Simplify a square root

Let's say that I want to calculate the square root of 8. There are two ways to display the result as you can see here:

enter image description here

I think that the best way I have to obtain the second solution is this:

enter image description here

I want to try do display in my Java application 2√2 instead of 2,828427... and so I thought to develop a class following these steps. Let's consider the square root of 8.

  1. Get the prime factors of 8 (2*2*2)
  2. Count the exponent and try to export them (2^2 * 2 --> 2√2)

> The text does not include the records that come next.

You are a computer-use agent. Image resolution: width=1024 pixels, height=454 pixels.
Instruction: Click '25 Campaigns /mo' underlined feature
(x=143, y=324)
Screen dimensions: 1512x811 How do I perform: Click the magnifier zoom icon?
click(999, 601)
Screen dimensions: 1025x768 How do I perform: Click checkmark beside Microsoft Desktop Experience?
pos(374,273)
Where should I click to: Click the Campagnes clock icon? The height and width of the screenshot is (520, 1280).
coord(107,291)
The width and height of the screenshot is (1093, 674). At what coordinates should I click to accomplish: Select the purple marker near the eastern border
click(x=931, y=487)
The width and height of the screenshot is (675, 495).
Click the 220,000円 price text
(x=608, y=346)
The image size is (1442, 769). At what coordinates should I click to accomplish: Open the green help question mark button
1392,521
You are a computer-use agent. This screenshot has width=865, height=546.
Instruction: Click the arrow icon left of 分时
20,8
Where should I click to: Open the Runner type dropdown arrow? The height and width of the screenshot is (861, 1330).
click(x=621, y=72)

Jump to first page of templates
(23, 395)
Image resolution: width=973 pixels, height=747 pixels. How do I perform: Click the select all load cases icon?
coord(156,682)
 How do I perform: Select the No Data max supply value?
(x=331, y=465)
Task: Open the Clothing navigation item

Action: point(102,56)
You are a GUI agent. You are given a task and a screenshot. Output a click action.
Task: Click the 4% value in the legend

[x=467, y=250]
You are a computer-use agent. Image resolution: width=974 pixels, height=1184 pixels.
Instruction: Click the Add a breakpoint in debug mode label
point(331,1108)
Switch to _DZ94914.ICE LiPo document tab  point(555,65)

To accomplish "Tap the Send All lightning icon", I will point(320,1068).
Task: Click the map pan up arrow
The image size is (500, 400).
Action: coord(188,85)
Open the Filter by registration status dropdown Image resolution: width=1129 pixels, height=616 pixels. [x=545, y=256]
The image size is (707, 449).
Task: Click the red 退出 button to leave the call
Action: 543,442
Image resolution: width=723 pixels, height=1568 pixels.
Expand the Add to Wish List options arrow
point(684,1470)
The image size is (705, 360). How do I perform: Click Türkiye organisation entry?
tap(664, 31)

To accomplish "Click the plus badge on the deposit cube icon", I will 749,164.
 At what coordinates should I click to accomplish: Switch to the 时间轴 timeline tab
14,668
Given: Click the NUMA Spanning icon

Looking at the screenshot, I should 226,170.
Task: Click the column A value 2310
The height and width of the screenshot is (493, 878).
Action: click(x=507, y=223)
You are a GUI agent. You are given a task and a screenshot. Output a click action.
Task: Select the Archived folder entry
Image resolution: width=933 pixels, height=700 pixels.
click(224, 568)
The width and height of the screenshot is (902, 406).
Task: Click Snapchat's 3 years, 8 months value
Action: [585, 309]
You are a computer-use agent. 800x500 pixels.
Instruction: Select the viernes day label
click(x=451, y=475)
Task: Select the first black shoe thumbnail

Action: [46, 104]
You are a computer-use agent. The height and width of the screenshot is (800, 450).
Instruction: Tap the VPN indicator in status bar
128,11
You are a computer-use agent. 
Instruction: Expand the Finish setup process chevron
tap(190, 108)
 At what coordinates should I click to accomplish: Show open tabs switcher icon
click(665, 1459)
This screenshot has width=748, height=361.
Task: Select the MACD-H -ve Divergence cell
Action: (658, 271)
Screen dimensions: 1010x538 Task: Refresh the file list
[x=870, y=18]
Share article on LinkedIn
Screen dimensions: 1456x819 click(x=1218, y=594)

I have developed, as you can see below, a code that outputs the factors. If you input 8, the method estraiRadice() will output 2 * 2 * 2, which is correct.

private int b = 2;

public String estraiRadice(double x) {

  String resRad = "";
  int[] exponents = new int[100];

  //Scomposizione in fattori primi
  while (x > 1) {

    if ((x % b) == 0) {
      x /= b;
      resRad += String.valueOf(b) + " * ";
    } else {
      b++;
    }
  }

  return resRad;
}

The second step is giving me problems because I don't know exactly how to do create the power of a number and export it from the square root. I mean: how can that √2*2*2 become a √4*2 and then 2√2?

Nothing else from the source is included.